Who is a volunteer

Volunteer

A volunteer is a person who does community service for free, on his or her own initiative. Volunteers can be found at animal shelters and nursing homes, forest fires and music festivals, night shelters, hospices, and other places where people need help.

As a rule, volunteers help non-profit organizations that don’t always have the resources to hire the right people for a salary. These are ordinary people who in their free time at the request of the foundation spend time with children with cancer, so that it would be a little easier for them to endure difficult treatment. And there are thousands of such foundations, organizations and movements all over the country.

History of the Volunteer Movement
Historians write that the ideas of volunteerism emerged most clearly with the spread of Christian teaching, which is based on love of neighbor, mercy and helping the weak. In Byzantium, on church holidays, emperors went out to the main square and distributed alms to the poor, and the first almshouses were built for the elderly.

The French, English and Spaniards in the XVII-XVIII centuries, who volunteered for military service, were officially called volunteers.

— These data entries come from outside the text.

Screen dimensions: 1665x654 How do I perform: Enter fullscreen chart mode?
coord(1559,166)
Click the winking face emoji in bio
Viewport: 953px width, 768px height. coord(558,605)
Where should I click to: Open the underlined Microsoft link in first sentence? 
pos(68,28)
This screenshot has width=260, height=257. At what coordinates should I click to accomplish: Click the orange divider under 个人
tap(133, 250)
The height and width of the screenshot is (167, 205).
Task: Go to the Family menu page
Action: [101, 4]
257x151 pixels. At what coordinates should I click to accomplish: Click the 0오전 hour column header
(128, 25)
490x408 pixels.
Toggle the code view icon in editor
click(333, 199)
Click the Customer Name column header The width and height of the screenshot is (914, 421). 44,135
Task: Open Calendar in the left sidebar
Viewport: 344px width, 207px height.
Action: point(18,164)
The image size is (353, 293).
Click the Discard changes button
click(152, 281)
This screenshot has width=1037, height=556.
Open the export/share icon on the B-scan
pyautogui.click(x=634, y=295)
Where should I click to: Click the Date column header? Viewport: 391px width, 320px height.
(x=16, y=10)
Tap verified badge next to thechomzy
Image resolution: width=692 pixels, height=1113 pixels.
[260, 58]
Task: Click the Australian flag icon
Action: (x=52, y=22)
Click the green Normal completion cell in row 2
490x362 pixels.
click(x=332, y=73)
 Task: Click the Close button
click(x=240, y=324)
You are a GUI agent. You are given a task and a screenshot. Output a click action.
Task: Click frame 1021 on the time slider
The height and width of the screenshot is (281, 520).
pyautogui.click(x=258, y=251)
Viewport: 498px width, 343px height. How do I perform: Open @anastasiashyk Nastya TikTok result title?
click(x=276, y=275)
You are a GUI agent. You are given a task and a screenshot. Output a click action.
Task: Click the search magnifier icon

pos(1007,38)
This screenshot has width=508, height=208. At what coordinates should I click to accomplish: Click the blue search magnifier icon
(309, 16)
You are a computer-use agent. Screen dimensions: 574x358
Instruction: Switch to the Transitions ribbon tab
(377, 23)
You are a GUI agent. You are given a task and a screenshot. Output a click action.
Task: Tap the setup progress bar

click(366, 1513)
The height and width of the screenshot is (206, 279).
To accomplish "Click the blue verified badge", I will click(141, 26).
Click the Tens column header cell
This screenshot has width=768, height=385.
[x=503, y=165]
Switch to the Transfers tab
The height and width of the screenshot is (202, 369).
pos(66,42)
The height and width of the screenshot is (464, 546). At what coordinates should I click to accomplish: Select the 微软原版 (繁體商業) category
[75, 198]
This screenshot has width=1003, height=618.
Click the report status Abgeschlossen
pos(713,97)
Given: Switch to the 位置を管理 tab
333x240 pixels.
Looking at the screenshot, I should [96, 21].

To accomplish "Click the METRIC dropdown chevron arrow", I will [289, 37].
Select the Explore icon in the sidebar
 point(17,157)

The term “volunteer” has a common Indo-European root, which means “desire” and “aspiration.

In a more modern and familiar sense, the word “volunteer” began to be used after World War I. Former Austrian, British, German, and Swedish soldiers rebuilt destroyed French farms for free. So in 1920, one of the oldest volunteer organizations – Service Civil International – appeared, which was engaged in the reconstruction of European cities and villages affected by the war. The year 1920 is officially considered the birth year of the volunteer movement.